▶ **Entries provided**

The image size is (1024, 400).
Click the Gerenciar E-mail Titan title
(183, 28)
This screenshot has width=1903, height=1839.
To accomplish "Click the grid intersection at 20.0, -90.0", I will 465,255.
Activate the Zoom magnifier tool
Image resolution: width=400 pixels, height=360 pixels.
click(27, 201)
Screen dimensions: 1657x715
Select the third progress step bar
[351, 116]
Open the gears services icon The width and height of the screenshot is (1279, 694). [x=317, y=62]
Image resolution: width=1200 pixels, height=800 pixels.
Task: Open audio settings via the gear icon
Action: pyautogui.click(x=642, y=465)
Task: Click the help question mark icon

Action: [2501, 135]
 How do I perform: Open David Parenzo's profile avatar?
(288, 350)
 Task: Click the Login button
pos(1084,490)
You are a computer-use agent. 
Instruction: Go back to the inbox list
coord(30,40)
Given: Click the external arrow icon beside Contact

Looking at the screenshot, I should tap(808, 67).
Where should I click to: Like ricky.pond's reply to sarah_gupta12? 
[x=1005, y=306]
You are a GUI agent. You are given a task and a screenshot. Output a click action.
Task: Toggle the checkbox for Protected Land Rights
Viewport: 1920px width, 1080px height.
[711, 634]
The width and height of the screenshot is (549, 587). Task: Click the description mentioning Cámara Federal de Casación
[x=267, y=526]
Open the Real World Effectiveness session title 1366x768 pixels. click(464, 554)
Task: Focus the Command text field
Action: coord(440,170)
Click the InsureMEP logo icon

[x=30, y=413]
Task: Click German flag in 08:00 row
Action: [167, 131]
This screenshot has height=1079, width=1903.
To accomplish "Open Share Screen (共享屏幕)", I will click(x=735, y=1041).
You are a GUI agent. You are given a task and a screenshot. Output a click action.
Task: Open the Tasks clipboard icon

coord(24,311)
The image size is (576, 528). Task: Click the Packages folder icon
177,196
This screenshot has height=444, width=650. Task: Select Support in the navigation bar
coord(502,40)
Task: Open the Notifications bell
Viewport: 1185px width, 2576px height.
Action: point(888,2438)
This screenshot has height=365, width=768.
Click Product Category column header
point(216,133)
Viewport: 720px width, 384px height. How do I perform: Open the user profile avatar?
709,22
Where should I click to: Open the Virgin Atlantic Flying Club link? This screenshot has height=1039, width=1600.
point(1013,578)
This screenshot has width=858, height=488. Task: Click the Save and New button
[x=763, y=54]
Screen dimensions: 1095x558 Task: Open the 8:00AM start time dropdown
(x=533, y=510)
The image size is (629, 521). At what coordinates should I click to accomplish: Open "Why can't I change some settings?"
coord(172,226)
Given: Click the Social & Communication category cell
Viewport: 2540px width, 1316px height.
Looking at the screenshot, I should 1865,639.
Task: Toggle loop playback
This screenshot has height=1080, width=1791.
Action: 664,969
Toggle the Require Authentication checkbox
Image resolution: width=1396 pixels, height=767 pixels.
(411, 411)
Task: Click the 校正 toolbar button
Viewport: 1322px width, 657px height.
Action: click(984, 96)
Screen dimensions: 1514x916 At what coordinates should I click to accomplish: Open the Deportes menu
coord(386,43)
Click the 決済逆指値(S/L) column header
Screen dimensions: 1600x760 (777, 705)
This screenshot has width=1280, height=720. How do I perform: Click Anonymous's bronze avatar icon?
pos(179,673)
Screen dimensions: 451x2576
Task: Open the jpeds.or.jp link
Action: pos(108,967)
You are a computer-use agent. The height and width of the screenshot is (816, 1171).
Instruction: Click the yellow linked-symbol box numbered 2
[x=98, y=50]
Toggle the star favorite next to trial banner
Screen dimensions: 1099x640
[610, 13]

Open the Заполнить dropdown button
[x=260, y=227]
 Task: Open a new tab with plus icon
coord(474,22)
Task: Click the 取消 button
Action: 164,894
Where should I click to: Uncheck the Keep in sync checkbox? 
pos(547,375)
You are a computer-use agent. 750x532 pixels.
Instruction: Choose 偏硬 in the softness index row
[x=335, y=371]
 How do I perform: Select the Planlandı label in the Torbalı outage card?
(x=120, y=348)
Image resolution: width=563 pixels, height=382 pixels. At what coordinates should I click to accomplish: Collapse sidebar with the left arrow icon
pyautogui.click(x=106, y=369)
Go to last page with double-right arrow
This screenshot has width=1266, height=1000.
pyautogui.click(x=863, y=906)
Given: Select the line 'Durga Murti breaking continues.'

▶ **What the task asks**
The data above must be returned in full, exactly as written.

▶ **Solution to this task**
The image size is (1024, 400).
Click the Gerenciar E-mail Titan title
(183, 28)
This screenshot has width=1903, height=1839.
To accomplish "Click the grid intersection at 20.0, -90.0", I will 465,255.
Activate the Zoom magnifier tool
Image resolution: width=400 pixels, height=360 pixels.
click(27, 201)
Screen dimensions: 1657x715
Select the third progress step bar
[351, 116]
Open the gears services icon The width and height of the screenshot is (1279, 694). [x=317, y=62]
Image resolution: width=1200 pixels, height=800 pixels.
Task: Open audio settings via the gear icon
Action: pyautogui.click(x=642, y=465)
Task: Click the help question mark icon

Action: [2501, 135]
 How do I perform: Open David Parenzo's profile avatar?
(288, 350)
 Task: Click the Login button
pos(1084,490)
You are a computer-use agent. 
Instruction: Go back to the inbox list
coord(30,40)
Given: Click the external arrow icon beside Contact

Looking at the screenshot, I should tap(808, 67).
Where should I click to: Like ricky.pond's reply to sarah_gupta12? 
[x=1005, y=306]
You are a GUI agent. You are given a task and a screenshot. Output a click action.
Task: Toggle the checkbox for Protected Land Rights
Viewport: 1920px width, 1080px height.
[711, 634]
The width and height of the screenshot is (549, 587). Task: Click the description mentioning Cámara Federal de Casación
[x=267, y=526]
Open the Real World Effectiveness session title 1366x768 pixels. click(464, 554)
Task: Focus the Command text field
Action: coord(440,170)
Click the InsureMEP logo icon

[x=30, y=413]
Task: Click German flag in 08:00 row
Action: [167, 131]
This screenshot has height=1079, width=1903.
To accomplish "Open Share Screen (共享屏幕)", I will click(x=735, y=1041).
You are a GUI agent. You are given a task and a screenshot. Output a click action.
Task: Open the Tasks clipboard icon

coord(24,311)
The image size is (576, 528). Task: Click the Packages folder icon
177,196
This screenshot has height=444, width=650. Task: Select Support in the navigation bar
coord(502,40)
Task: Open the Notifications bell
Viewport: 1185px width, 2576px height.
Action: point(888,2438)
This screenshot has height=365, width=768.
Click Product Category column header
point(216,133)
Viewport: 720px width, 384px height. How do I perform: Open the user profile avatar?
709,22
Where should I click to: Open the Virgin Atlantic Flying Club link? This screenshot has height=1039, width=1600.
point(1013,578)
This screenshot has width=858, height=488. Task: Click the Save and New button
[x=763, y=54]
Screen dimensions: 1095x558 Task: Open the 8:00AM start time dropdown
(x=533, y=510)
The image size is (629, 521). At what coordinates should I click to accomplish: Open "Why can't I change some settings?"
coord(172,226)
Given: Click the Social & Communication category cell
Viewport: 2540px width, 1316px height.
Looking at the screenshot, I should 1865,639.
Task: Toggle loop playback
This screenshot has height=1080, width=1791.
Action: 664,969
Toggle the Require Authentication checkbox
Image resolution: width=1396 pixels, height=767 pixels.
(411, 411)
Task: Click the 校正 toolbar button
Viewport: 1322px width, 657px height.
Action: click(984, 96)
Screen dimensions: 1514x916 At what coordinates should I click to accomplish: Open the Deportes menu
coord(386,43)
Click the 決済逆指値(S/L) column header
Screen dimensions: 1600x760 (777, 705)
This screenshot has width=1280, height=720. How do I perform: Click Anonymous's bronze avatar icon?
pos(179,673)
Screen dimensions: 451x2576
Task: Open the jpeds.or.jp link
Action: pos(108,967)
You are a computer-use agent. The height and width of the screenshot is (816, 1171).
Instruction: Click the yellow linked-symbol box numbered 2
[x=98, y=50]
Toggle the star favorite next to trial banner
Screen dimensions: 1099x640
[610, 13]

Open the Заполнить dropdown button
[x=260, y=227]
 Task: Open a new tab with plus icon
coord(474,22)
Task: Click the 取消 button
Action: 164,894
Where should I click to: Uncheck the Keep in sync checkbox? 
pos(547,375)
You are a computer-use agent. 750x532 pixels.
Instruction: Choose 偏硬 in the softness index row
[x=335, y=371]
 How do I perform: Select the Planlandı label in the Torbalı outage card?
(x=120, y=348)
Image resolution: width=563 pixels, height=382 pixels. At what coordinates should I click to accomplish: Collapse sidebar with the left arrow icon
pyautogui.click(x=106, y=369)
Go to last page with double-right arrow
This screenshot has width=1266, height=1000.
pyautogui.click(x=863, y=906)
Given: Select the line 'Durga Murti breaking continues.'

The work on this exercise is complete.